Il ne fait aucun doute que la communauté copte orthodoxe se trouve, aujourd'hui, dans l'un des moments les plus difficiles de son histoire. Après la perte, en Mars, du pape Chenouda III, qui dirigeait l'Église depuis 1971, et qui en avait «accompagné» la diaspora, consacrant les premiers évêques pour l'Amérique du Sud, l'Australie et l'Italie, aujourd'hui, la communauté copte se trouve en plein dans la transition post-Moubarak.

Chenouda III, exilé, sous Sadate, dans le monastère de Saint Bishoy dans le désert de Nitrie, avait exprimé sa perplexité quant au résultat qui pourraient avoir des manifestations contre le «laïque» Moubarak, auxquelles, cependant, de nombreux jeunes coptes ont pris part.
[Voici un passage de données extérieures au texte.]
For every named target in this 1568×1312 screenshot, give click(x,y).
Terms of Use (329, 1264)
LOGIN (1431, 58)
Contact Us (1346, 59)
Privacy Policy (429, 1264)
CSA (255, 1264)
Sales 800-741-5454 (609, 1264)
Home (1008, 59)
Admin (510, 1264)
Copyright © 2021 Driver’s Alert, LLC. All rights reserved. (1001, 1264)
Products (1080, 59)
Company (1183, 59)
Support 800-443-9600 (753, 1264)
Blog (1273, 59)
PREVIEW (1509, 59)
Du reste, la transition ne se révèle pas être favorable: qu'on se souvienne qu'en Octobre 2011, environ huit mois après la démission du président égyptien, plusieurs coptes ont été sauvagement assassinés par l'armée alors qu'ils protestaient contre l'attaque incendiaire d'une église.

Dans le pays, les affrontements entre chrétiens et musulmans se poursuivent et la diaspora semble être le sort de plus en plus certain pour les coptes orthodoxes. Pendant ce temps, dans l'Egypte «libérée» de Morsi, le leader des Frères musulmans, Bishoy Kamel, professeur copte, a été condamné à six ans de prison pour des caricatures sur Mahomet et le président. On n'avait pas vu une telle condamnation depuis le début du siècle dernier, sous les rois de la dynastie de Mehmet Ali.

Le film sur Mahomet, qui a déclenché de violentes protestations dans le monde musulman est «un acte diabolique» Il s'agit de la définition donnée par Mgr Paul, évêque de l'Eglise orthodoxe copte d'Égypte, selon laquelle «Satan utilise les hommes comme instrument pour offenser les religions».

Au cours d'une conférence de presse avec les responsables musulmans et salafistes, dans le cadre de l'Association de l'Égypte pour la Paix, Mgr Paul a invité à prendre ces événements avec une plus grande «objectivité», puisqu'après la sortie du film, on a vu les caricatures venir de France.

«Il ne faut pas trop s'attarder, parce que ces actes ne sont pas faits par des hommes mais par Satan, notre ennemi invisible», a-t-il observé.